Wednesday 29 June 2011

At last - Langford Lowfields

Bicycle trip today - I was too damn lazy and kneesore to run, so figured on a mild day with not too much wind and lightly grey skies, the much mooted not cooted trip to RSPB Langford Lowfields could take place.

This means a 6 or so mile bike ride out of town, along the Sustrans 64 bike route along Winthorpe Road and through the awkward tunnels to Winthorpe Village. You have a choice of two routes here - on the quiet road by the river and lake, or on the Gainsboro road - I fancy the latter is a bit quicker. Take the turn off to Holme, and just after the railway crossing you rejoin the off road 64 as it pleasantly switchbacks through some fields and industrial sandheaps. Meadowbrown, Ringlet, White and the odd Small Tortoisehell were disturbed out of the hedgerows by my second rand rattletrap. A buzzard, talongs dangling, was circling low overhead.

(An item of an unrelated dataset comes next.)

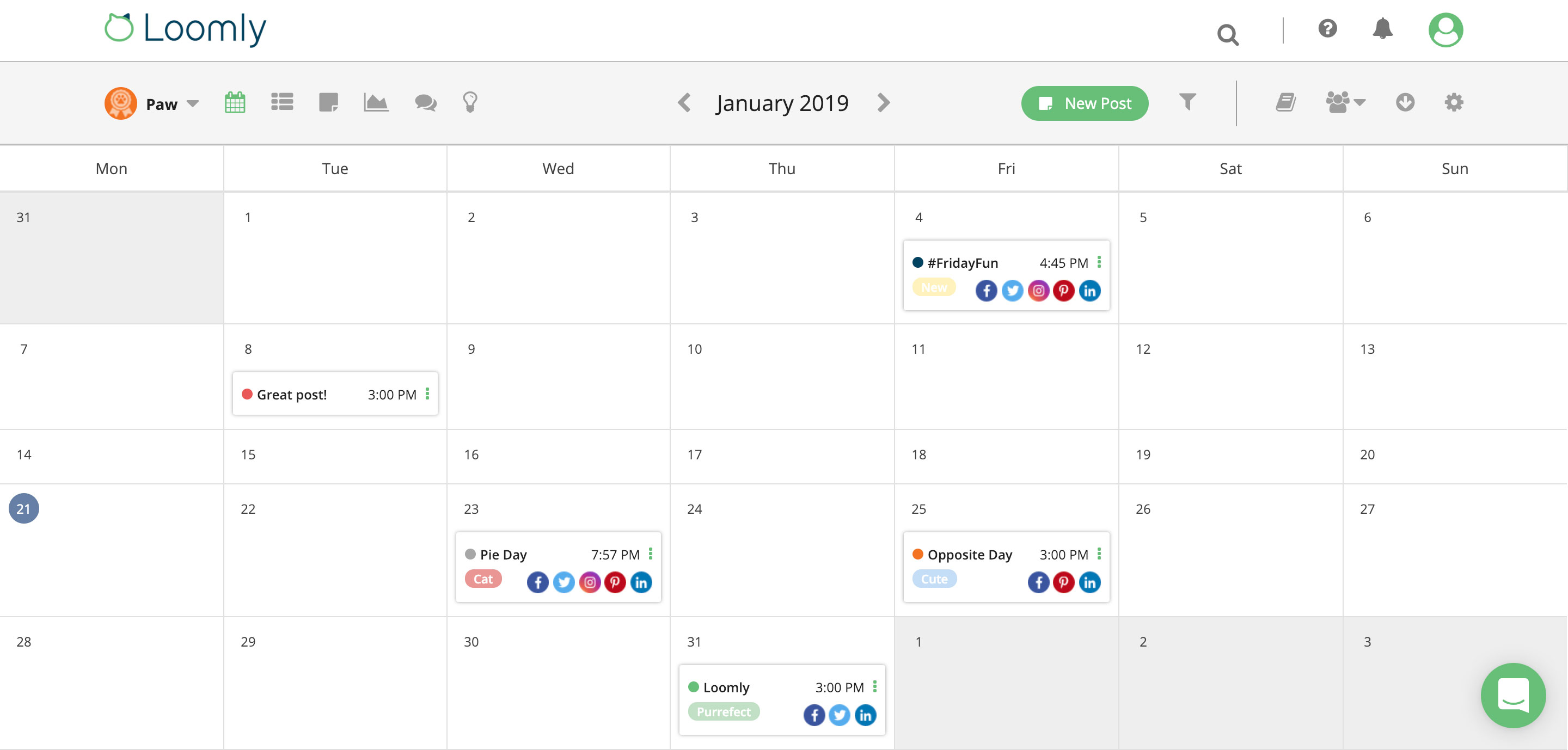Open the green chat support widget
1568x750 pixels.
(1514, 696)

Eventually you cross over the works entrance road, and go for another half mile or so skirting a wood - as the 64 heads right to Collingham, take a left into a wood and follow the path through the wood until you get to the various lakes and reedbeds that mark the site.

This path is a bit awkward for a mountain bike, but ok if its not too overgrown. All sorts of flapping things launch themselves out of the trees and hedges far too fast for me to identify (not difficult) and eventually I paused to photograph a pretty pink flower - pic later! - and take a little bit of stock. I'll admit to being naughty and jumping the fence to try and get a better look at the reedbeds last year, but I got sent off with a flea in my ear by the volunteers and now I'm a responsible RSPB member, I would never contemplate doing such a thing ever again, oh no. Instead, I bike down to the sort of hide further down the path that overlooks the reedbed.

I think to the newcomer to the nature game when they arrive at a reserve, I guess there is a feeling that the birds should come flying out of the vegetation to greet you personally, emitting coloured smoke like the red arrows and trailing a placard telling you what it is. The reedbed just looks so inpenetratable, you think you are never going to see a damn thing, and the little laminated note telling you that a Purple Heron was seen from here twice seems like a kick in the teeth from the proper birdwatchers!

But, I decided to be quiet, and patient, and all those other things that don't come easily to me, and scan with my little 10x25 field glasses. OK, the mute swans are boring! Where are the Avocets? Where are the Egrets? I think noisily - but it isn't so easy as that and lets be honest it wouldn't be fun if it were. Eventually, a hunting heron revealed itself a couple of hundred meters away, stalking through the water like Max Wall, and large red brown dragonfly buzzed over my head. And then, a little nearer, but a lot smaller, a small bird danced upon a reed stem, swaying in the wind. A black head, a black bib, pale front and a sort of black and white striped tail. After the usual exagerrations, I figured this for a Reed Bunting on my way home and a little wiki proves me right I reckon!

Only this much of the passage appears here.